▶ **Dataset**
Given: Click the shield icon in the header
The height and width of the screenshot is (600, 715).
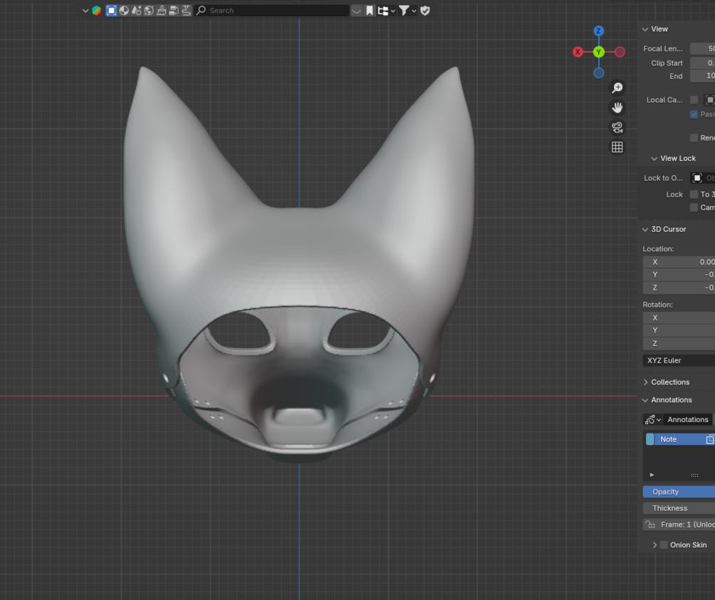Looking at the screenshot, I should point(425,11).
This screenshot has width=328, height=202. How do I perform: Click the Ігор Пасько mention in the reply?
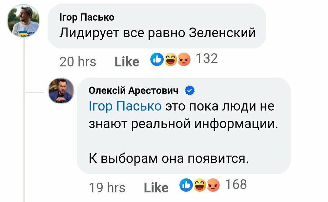(x=125, y=107)
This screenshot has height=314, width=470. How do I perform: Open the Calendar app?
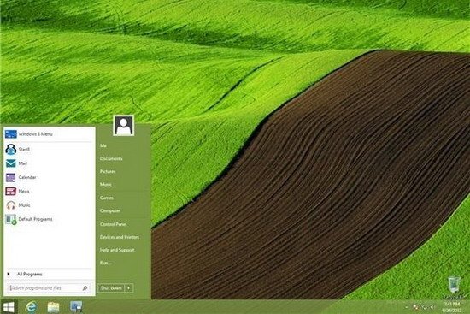tap(49, 177)
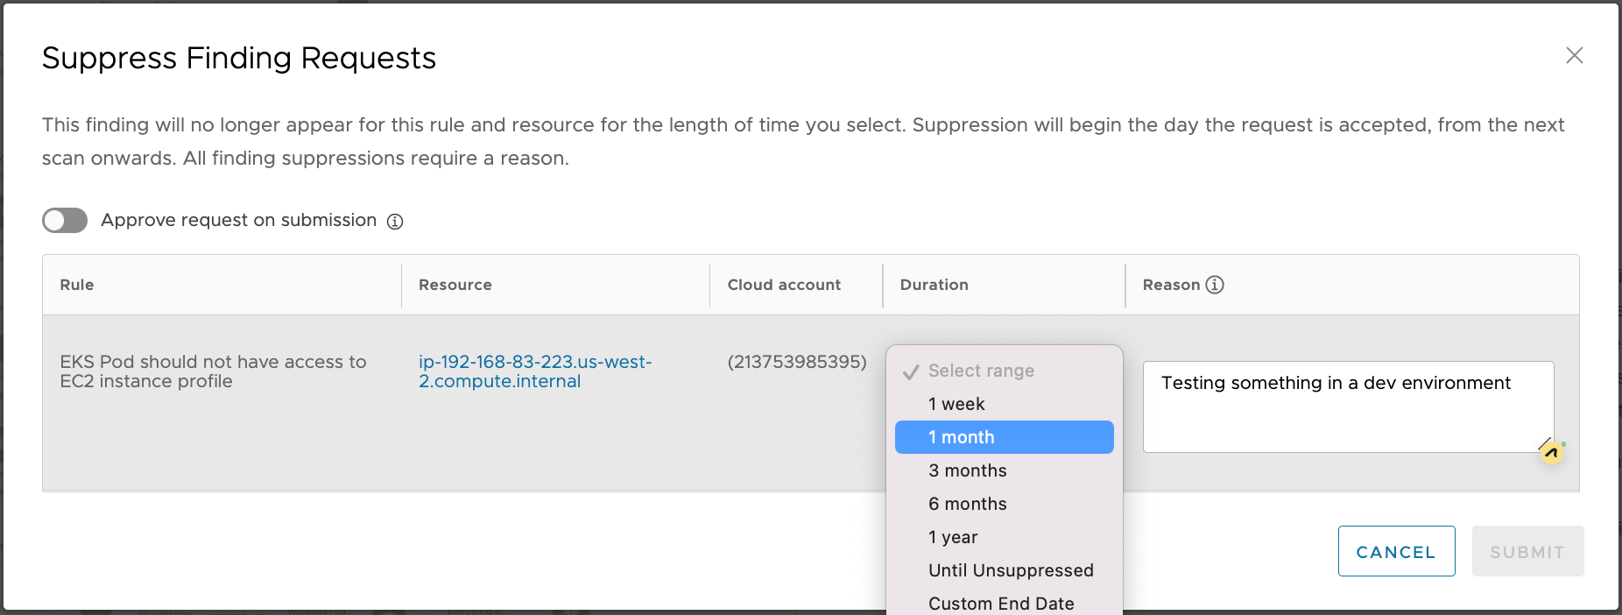Click the Rule column header
The height and width of the screenshot is (615, 1622).
click(x=77, y=285)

▶ **Instructions to follow**
With the pictures excluded, restate the material exactly as it stands.

▶ **Result of the task**
Given: Click the shield icon in the header
The height and width of the screenshot is (600, 715).
Looking at the screenshot, I should point(425,11).
This screenshot has width=328, height=202. How do I perform: Click the Ігор Пасько mention in the reply?
(x=125, y=107)
This screenshot has height=314, width=470. How do I perform: Open the Calendar app?
tap(49, 177)
Click the Rule column header
The height and width of the screenshot is (615, 1622).
click(x=77, y=285)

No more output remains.